Can that be a starting point to say, that the pleasure of working with your company is that apart from the compensation, employees will also get better health. When a person leaves your company, they will leave healthier.

This is a random idea, but if you create a program like that, it can be a talking point.

Your employees will talk about it. They will put it up.

If you can find that purpose, if you can articulate it, then you can build it into your advertising. You can build it into your content. You can build it in your internal communications. You can build it into social media. 

Founder’s vision is always unique.

While it’s easy to copy products, it’s very difficult to copy an ethos and vision. It's very difficult to copy your brand purpose. If you start from your unique founder story, then all initiatives become differentiated.

Consumer start drawing patterns and start connecting the dots.

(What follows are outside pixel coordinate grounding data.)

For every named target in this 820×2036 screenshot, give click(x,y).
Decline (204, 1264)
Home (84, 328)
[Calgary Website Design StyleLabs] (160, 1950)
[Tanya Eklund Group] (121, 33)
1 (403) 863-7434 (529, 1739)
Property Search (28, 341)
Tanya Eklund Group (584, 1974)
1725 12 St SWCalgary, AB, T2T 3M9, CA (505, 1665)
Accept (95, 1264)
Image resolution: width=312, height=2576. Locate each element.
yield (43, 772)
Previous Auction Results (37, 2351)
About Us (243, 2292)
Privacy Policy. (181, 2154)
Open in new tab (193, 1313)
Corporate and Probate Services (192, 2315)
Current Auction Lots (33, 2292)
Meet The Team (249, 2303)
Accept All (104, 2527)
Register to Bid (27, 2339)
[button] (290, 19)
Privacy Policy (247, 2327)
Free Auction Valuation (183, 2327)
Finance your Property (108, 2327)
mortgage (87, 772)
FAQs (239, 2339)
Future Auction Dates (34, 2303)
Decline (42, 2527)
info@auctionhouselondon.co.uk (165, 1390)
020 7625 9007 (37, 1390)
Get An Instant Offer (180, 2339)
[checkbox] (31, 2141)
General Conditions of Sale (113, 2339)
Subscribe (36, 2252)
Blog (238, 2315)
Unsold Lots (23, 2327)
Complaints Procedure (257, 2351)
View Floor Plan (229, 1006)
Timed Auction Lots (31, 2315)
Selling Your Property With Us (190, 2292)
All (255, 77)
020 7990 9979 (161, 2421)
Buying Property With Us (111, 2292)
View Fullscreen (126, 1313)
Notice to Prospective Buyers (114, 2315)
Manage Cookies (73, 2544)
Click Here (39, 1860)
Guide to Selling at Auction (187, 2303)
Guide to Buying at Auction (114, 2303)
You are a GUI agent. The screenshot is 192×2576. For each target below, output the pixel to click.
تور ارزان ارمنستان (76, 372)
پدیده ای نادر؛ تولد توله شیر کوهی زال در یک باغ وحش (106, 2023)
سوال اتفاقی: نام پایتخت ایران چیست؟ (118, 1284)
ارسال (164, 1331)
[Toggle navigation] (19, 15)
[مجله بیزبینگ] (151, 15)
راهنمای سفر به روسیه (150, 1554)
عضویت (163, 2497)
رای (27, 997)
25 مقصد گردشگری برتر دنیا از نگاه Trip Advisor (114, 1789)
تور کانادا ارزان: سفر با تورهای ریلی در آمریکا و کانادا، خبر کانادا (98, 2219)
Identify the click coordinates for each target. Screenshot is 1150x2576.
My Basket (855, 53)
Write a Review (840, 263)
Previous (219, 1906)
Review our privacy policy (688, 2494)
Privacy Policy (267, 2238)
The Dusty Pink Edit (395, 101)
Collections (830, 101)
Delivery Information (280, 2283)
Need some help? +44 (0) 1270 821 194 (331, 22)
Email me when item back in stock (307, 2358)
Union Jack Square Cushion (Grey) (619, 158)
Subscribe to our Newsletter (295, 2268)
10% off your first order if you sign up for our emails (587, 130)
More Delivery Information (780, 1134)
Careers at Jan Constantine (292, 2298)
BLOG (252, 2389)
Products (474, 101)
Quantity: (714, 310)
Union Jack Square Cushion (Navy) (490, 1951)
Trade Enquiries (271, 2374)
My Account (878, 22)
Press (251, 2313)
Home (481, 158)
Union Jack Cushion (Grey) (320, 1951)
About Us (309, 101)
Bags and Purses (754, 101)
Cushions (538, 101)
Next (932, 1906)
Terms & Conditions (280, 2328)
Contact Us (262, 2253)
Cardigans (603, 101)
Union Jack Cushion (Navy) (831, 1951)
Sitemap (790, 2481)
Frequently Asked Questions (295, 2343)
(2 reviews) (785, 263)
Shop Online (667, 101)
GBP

They begin to realise why you’re doing what you’re doing, what your thinking about the product is, what drives your actions and communication. 

You can find many, many US examples for this. They’re very good at this. They recognize that you can only differentiate products so much. So they’ve started differentiating on purpose — especially D2C brands.

AirBnb is a great example of this. They have a strong belief that the world is one family behind their brand. The world is one family. All of us can host each other. That’s phenomenal thinking.

But sticking it to it is hard and AirBnb does it. It shows up in all their actions. 

When Trump passed the immigration bill, Brian tweeted about it and announced that Airbnb housing will be open to anybody who gets kicked out because of the change in law. 

This is not just a gesture. He said it publicly. It’s coming from that strong belief that the world is one family. Discovering a brand purpose like this is important.